───── Stored data ─────
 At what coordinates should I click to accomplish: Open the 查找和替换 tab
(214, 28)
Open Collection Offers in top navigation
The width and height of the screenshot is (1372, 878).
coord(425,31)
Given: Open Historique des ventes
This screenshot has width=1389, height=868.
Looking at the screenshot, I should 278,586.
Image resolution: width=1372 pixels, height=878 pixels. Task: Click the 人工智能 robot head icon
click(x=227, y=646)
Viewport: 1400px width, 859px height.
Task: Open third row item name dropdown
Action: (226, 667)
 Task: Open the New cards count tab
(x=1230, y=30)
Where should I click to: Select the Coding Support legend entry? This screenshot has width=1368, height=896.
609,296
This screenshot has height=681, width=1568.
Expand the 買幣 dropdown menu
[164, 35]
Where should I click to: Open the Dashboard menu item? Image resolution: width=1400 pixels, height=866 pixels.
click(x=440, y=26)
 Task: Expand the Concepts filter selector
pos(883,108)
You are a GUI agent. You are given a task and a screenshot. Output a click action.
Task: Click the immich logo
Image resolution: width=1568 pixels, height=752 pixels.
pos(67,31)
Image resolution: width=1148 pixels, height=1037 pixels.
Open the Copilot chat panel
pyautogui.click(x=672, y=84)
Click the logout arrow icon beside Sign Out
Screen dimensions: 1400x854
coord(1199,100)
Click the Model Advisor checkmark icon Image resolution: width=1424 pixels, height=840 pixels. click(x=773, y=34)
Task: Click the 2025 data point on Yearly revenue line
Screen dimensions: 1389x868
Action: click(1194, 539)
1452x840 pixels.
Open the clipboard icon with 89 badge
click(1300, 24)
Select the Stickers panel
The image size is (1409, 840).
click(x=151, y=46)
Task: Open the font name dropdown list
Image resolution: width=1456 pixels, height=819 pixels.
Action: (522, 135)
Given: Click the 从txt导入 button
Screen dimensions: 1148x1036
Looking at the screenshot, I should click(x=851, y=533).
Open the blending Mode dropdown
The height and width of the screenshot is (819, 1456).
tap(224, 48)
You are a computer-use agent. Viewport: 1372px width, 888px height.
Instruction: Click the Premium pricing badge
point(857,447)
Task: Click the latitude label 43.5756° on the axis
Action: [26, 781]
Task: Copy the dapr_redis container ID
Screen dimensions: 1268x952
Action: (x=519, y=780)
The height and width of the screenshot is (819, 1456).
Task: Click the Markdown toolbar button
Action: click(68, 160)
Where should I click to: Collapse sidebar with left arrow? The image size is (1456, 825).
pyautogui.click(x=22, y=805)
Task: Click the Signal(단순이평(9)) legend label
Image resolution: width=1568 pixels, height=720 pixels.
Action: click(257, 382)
─────
## Work item
Scan the lines above for the word "agent", then copy each line that has it.

## Output below
You are a GUI agent. You are given a task and a screenshot. Output a click action.
You are a computer-use agent. Viewport: 1372px width, 888px height.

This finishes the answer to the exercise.